Detikbabel.com, Pangkalpinang — Sengketa hubungan industrial antara seorang sopir kontainer bernama Gerson Pingak melawan PT Bangka Jaya Line (BJL) resmi disidangkan di Pengadilan Negeri (PN) Pangkalpinang, Selasa (9/9/2025). Gugatan terdaftar dengan nomor perkara 14/Pdt.Sus-PHI/2025/PN/PGP.
Dalam gugatannya, Gerson menuntut pesangon senilai Rp124 juta serta meminta dipekerjakan kembali oleh PT BJL. Ia mengklaim pernah bekerja sebagai karyawan perusahaan, namun diberhentikan sepihak tanpa diberikan hak sesuai ketentuan ketenagakerjaan.
Klaim tersebut langsung dibantah pihak tergugat. Kuasa hukum PT BJL, Nora Zema, S.H., dari Kantor Hukum BARAK, menegaskan bahwa Gerson tidak pernah tercatat sebagai karyawan resmi.

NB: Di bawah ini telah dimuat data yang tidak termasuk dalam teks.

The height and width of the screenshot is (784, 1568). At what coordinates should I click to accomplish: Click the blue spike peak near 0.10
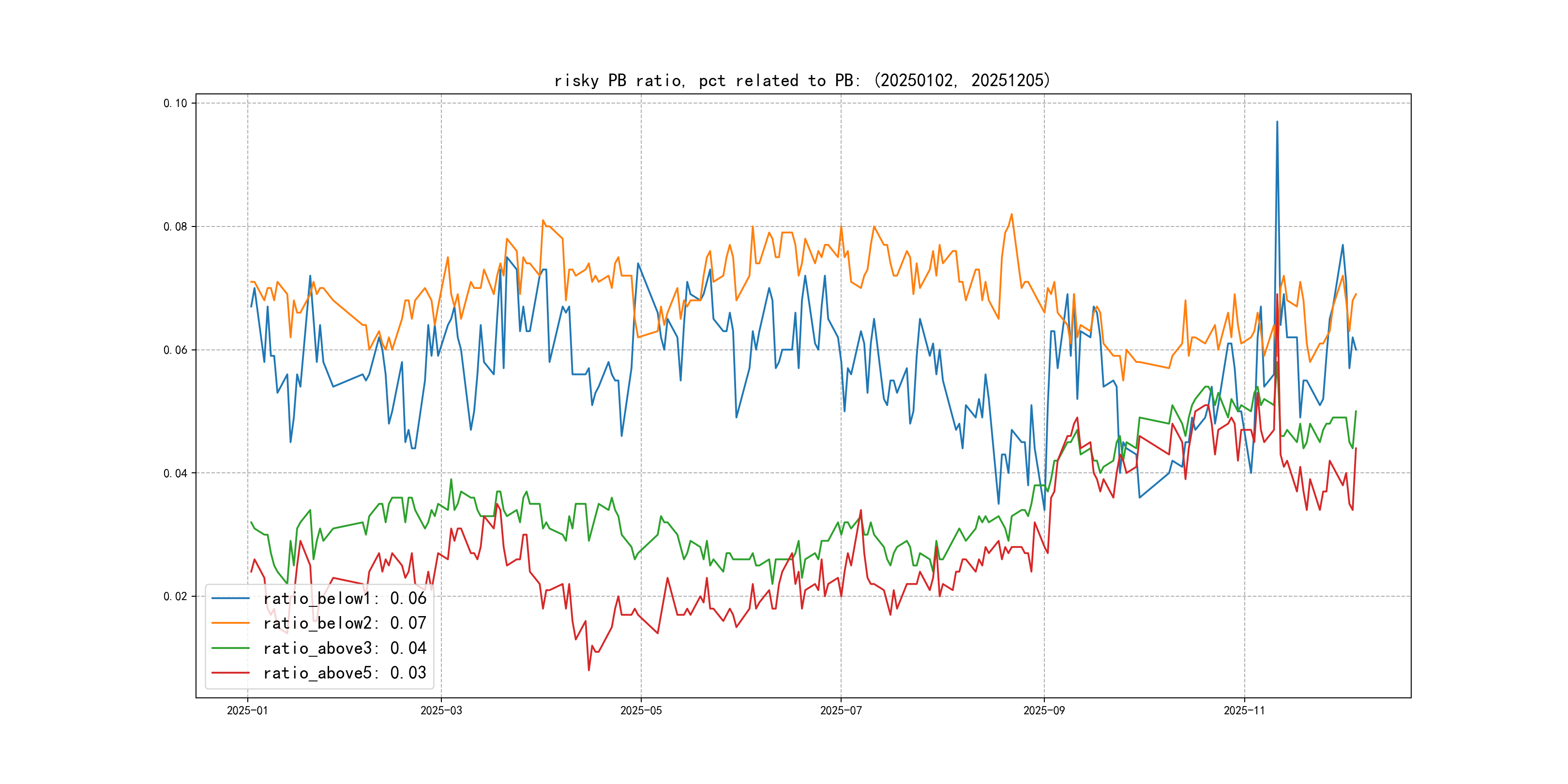click(1277, 122)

“Nama yang bersangkutan tidak pernah ada dalam daftar karyawan BJL. Pemohon tiba-tiba menuntut pesangon tanpa dasar yang jelas. Silakan buktikan dulu statusnya sebagai pekerja tetap,” tegas Nora di persidangan.
Sistem Kemitraan, Bukan Hubungan Kerja
PT BJL menegaskan sejak awal tidak pernah mengangkat sopir sebagai karyawan tetap. Perusahaan tidak memiliki armada sendiri, melainkan hanya bekerja sama dengan pemilik mobil pribadi yang bertindak sebagai mitra pengangkutan.
Dalam praktiknya, para sopir bekerja di bawah sistem bagi hasil dengan pemilik kendaraan: 40 persen untuk sopir, 60 persen untuk pemilik kendaraan. Dengan demikian, hubungan kerja terjadi antara sopir dengan pemilik kendaraan, bukan dengan PT BJL.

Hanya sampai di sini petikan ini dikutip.